Engagement in Academics

The Marietta College First Year Experience builds an intellectual foundation for your academic achievement. We believe that a Liberal Arts curriculum, where rigor is grounded in both the breadth of the Arts and Sciences and the depth of the major, is the best preparation for your lifelong success. This is more than a simple transition from high school to college; it begins an education based on research, creativity, and in-depth study in various fields. As you begin to embrace higher education, you will form academic relationships with your professors while expanding your knowledge and intellectual skill set. Faculty, through their multiple roles of teacher, facilitator, and advisor, will guide you in this first year of your developmental process of becoming an engaged, committed scholar—capable of critical thinking, relevant contextual analysis, and profound intellectual inquiry.

Engagement in Campus and Community

The Marietta College First Year Experience expands your horizons as you engage as an active citizen and productive member of many different groups, communities, and society at large. We believe the best way to encourage you to embrace our history, traditions, and values is to weave them into the fabric of the Marietta College culture. We believe that the value of residential living provides an engagement in the First Year Complex that is available for all students, residential and non-residential. Staff and peer leaders, through their multiple roles as educators, mentors, and facilitators, will guide you in this first year of your developmental process of becoming an engaged, active member of campus, local, and global communities. Awareness of and interaction with other people who live, work, and study here can lead you to a clearer sense of the value of community diversity and dialogue—which you can expand into at rue cross-cultural and global perspective of the world. Ongoing, meaningful interaction with others who may or may not share your beliefs and experiences is the path to civil discourse and cultural understanding. The service you offer to your community serves to strengthen your ties to the people around you, just as your awareness of resources and opportunities that the college provides you in support of your success reinforces your campus connections.

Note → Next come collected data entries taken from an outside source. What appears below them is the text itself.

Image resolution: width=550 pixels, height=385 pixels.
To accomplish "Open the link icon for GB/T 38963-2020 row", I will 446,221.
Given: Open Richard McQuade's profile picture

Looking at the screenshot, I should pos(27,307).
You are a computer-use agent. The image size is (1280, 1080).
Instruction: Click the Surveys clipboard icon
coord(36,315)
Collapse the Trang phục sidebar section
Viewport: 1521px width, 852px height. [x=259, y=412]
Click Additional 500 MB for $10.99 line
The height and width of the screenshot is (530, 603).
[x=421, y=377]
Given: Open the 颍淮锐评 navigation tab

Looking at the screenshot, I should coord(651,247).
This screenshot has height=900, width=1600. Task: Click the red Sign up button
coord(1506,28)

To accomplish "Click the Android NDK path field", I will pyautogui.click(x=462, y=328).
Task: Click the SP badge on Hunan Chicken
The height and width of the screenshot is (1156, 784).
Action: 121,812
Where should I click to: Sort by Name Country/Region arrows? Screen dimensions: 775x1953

Engagement in Self-discovery

The Marietta College First Year Experience raises your self-awareness and facilitates your process of personal development. We believe that some of the most profound transitions and meaningful changes in your life occur during your years at college, and your personal transition to independent, educated, engaged citizenship largely depends upon your efforts, beginning here. In the First Year, we will encourage you to identify your goals and ethical decision-making framework. We will teach you to employ your planning and organizational skills for success, just as you need to rely on your resilience (your grit, even) to keep working hard in the midst of obstacles and to learn from your failures. While Marietta faculty, staff, and peer leaders will always serve as guides, educators, and mentors for you, the ultimate responsibility for learning lies with you, the student—and you are well served by your ability to know and engage the campus resources that help you succeed.

In the end, college success is your responsibility. Embrace the foundations of engagement in academics, campus, and community life, and do the hard work of self-discovery, and you will succeed.

A Marietta College student smiles while petting a dog during a Feel Good Friday event

Entering as an Exploratory Student

Students can enter Marietta College in one of two ways. You can declare a major or come in as Exploratory with interest areas. Many students choose the latter option to give themselves time to explore the various majors and minors available. There is pressure to declare your major upon entering as a freshman. In fact, students have until their second semester of sophomore year to declare a major. Many students who enter with a declared major will change their major within the first year. The exceptions to this standard include majoring in Petroleum Engineering and Sports Medicine. It can be difficult to graduate in four years for these majors if you do not start the major course of study in your first year.

What does it mean to be an Exploratory student?

During your first year, you are encouraged to take courses that will help you explore different disciplines. Many of these courses will also count toward your General Education requirements, so while you are exploring, you are making progress toward graduation. COLL 200 is the perfect 1 credit course for the exploratory student. It is offered in both semesters. The course is offered by the Career Center and assists students in exploring different career options and majors.

The Career Center also has excellent resources designed to help students explore careers and majors.